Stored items
———

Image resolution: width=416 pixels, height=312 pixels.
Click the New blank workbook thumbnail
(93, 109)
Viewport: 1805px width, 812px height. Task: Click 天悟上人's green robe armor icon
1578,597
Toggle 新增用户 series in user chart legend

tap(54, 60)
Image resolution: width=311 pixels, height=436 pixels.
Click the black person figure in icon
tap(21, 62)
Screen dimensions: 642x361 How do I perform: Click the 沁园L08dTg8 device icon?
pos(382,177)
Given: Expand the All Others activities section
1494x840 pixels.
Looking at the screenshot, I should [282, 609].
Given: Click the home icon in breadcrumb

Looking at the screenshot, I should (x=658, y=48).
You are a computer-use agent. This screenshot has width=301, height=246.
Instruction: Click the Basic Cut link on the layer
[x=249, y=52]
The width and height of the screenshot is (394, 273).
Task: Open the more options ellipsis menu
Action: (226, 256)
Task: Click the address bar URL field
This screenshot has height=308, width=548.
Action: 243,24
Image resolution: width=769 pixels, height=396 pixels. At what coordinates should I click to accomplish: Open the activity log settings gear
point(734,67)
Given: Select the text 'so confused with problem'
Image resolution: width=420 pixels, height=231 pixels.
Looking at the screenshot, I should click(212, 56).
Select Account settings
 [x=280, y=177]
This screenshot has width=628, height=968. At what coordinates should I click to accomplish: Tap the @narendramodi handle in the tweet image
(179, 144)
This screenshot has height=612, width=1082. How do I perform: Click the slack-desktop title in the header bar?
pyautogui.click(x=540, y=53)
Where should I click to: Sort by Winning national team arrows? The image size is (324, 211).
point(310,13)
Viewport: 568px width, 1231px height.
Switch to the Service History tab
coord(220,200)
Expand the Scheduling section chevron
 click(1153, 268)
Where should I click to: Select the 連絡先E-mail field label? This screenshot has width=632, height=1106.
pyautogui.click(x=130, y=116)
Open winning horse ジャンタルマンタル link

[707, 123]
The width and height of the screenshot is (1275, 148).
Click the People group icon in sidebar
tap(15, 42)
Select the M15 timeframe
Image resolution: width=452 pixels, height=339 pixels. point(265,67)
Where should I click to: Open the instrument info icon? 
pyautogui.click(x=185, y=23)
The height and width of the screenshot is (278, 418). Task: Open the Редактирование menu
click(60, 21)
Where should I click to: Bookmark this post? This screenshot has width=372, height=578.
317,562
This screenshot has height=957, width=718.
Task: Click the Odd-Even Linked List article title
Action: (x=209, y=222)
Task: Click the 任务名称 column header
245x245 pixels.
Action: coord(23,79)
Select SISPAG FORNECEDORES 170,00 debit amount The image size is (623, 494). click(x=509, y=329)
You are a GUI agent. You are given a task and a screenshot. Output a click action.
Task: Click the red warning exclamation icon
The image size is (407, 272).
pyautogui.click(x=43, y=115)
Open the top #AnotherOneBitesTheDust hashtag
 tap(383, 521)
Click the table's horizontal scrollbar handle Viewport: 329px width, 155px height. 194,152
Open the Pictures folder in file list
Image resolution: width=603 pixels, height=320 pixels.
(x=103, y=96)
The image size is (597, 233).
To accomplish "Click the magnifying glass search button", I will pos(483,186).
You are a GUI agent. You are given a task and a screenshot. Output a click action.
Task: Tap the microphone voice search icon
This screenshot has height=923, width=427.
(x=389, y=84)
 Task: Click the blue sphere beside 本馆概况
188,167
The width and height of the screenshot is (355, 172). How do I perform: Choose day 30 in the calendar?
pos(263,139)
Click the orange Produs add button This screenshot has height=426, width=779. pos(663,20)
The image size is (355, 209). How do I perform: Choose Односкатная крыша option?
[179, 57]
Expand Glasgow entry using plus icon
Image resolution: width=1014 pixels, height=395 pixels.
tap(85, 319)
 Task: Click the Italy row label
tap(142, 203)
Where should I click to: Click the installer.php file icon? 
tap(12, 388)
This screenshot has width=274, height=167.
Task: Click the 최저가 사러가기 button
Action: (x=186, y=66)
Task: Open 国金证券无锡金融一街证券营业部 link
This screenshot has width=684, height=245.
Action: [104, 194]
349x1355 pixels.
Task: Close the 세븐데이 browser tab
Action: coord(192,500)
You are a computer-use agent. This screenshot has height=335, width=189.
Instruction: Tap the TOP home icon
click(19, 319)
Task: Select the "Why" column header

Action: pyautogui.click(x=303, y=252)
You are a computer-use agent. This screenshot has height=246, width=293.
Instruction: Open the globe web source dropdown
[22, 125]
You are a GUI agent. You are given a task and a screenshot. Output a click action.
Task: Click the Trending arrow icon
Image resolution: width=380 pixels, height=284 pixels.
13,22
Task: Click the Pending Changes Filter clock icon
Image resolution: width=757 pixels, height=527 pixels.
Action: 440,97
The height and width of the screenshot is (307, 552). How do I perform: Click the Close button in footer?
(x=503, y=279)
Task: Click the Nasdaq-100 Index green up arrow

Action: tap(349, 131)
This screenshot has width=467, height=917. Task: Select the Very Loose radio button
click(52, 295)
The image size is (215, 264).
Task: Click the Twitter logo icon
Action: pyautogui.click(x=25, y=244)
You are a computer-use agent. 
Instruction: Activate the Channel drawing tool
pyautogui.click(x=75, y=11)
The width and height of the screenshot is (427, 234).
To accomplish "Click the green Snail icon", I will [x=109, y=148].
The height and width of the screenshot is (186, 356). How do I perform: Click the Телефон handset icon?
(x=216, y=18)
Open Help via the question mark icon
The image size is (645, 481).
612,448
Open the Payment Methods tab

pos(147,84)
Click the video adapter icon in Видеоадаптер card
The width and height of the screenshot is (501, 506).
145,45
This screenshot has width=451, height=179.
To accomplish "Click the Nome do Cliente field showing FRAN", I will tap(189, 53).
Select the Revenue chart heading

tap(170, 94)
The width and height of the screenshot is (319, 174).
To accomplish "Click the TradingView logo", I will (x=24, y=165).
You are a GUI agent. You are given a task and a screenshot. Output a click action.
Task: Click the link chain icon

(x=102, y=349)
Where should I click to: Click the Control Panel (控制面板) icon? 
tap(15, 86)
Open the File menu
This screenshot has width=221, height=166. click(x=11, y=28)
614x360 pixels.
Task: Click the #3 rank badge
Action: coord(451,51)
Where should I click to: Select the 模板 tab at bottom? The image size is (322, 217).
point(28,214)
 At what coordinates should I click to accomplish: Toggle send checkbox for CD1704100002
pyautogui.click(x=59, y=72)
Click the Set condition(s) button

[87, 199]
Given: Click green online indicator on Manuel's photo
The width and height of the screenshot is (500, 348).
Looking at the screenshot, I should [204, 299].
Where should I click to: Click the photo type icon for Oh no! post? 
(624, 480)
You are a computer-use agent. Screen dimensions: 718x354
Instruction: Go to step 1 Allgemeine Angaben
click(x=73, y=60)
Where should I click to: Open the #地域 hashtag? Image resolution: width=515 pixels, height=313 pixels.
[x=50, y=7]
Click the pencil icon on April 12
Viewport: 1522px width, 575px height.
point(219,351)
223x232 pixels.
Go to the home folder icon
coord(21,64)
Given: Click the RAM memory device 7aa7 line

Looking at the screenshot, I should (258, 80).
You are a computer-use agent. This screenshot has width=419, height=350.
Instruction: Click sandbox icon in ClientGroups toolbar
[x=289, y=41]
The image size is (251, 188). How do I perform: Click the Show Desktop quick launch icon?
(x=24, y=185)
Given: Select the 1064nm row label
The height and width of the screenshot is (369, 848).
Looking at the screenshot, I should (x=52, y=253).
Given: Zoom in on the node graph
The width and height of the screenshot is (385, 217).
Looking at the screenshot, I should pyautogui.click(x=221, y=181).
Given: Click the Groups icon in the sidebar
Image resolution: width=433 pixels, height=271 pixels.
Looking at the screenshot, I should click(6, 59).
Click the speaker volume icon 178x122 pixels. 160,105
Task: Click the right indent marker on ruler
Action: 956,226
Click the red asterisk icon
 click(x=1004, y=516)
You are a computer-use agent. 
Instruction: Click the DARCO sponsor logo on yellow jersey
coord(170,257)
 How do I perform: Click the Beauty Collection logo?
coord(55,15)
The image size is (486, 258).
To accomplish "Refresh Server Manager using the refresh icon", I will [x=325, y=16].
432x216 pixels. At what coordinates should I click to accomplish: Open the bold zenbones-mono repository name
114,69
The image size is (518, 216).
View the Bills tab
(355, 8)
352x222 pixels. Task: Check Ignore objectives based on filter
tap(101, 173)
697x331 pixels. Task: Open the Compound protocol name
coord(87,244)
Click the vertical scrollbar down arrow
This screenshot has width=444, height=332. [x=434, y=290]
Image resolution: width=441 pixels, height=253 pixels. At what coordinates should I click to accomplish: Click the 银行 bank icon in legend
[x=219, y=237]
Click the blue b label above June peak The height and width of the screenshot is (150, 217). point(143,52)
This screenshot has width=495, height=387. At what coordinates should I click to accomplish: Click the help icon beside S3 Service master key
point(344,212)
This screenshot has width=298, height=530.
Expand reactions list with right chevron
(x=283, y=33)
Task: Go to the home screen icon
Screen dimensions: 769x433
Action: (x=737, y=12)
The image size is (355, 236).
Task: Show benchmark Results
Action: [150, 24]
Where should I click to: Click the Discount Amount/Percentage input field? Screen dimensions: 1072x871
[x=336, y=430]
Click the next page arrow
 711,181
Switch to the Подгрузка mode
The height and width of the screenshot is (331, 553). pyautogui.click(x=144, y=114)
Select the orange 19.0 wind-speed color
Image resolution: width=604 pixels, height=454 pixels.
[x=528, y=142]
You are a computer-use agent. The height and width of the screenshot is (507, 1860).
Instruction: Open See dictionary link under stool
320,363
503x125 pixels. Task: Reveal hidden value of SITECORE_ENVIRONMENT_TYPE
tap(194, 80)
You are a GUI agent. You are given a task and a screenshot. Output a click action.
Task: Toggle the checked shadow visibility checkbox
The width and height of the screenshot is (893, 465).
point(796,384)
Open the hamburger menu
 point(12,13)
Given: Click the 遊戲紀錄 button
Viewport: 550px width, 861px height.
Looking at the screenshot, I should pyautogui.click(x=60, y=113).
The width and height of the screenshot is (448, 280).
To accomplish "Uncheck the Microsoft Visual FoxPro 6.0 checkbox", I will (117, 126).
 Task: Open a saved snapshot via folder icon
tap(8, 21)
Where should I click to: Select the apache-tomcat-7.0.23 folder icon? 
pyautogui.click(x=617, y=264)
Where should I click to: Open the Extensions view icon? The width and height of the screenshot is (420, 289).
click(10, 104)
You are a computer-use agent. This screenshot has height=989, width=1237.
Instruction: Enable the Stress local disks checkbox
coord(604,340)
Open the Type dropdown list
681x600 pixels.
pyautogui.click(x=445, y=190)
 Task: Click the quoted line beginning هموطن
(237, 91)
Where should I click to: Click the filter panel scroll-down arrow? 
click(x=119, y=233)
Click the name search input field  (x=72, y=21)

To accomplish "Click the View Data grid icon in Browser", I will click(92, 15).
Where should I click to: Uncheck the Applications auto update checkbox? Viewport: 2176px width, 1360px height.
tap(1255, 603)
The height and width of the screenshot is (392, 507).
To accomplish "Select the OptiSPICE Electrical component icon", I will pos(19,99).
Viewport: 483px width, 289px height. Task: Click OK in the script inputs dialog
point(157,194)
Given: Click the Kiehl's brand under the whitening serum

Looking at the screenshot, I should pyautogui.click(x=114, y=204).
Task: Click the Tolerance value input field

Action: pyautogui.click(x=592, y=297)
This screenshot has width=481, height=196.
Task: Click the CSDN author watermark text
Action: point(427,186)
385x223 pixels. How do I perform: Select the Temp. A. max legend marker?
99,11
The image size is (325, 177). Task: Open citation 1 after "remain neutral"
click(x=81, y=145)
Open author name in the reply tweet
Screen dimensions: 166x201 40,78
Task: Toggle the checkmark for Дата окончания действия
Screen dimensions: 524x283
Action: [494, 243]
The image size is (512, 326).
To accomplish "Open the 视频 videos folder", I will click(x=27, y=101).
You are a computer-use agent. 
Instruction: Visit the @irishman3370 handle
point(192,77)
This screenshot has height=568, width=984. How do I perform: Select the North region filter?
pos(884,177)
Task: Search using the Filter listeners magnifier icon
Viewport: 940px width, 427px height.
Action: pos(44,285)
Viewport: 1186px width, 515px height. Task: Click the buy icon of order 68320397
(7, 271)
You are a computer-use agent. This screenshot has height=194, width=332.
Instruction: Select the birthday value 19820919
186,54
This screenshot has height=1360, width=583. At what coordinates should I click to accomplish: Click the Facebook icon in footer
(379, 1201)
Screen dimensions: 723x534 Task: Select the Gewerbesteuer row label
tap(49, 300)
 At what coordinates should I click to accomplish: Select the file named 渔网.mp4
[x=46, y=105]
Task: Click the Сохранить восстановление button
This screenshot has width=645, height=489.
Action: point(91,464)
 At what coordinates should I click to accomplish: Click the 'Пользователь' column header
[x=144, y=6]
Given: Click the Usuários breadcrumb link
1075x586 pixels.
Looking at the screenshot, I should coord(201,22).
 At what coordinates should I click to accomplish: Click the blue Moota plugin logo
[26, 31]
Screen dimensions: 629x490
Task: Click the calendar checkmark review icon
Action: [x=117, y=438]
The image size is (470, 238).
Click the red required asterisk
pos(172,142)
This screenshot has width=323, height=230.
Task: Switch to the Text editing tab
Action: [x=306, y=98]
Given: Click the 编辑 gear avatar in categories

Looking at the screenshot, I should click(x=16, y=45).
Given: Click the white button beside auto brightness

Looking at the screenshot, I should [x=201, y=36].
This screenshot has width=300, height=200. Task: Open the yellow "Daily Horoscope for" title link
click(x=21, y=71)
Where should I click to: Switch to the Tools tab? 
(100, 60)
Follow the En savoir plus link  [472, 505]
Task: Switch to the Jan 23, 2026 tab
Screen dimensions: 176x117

———

** REQUIREMENT **
Answer with one number, namely how many lines in the records contain the string "using".

** OUTPUT OF THE EXERCISE **
3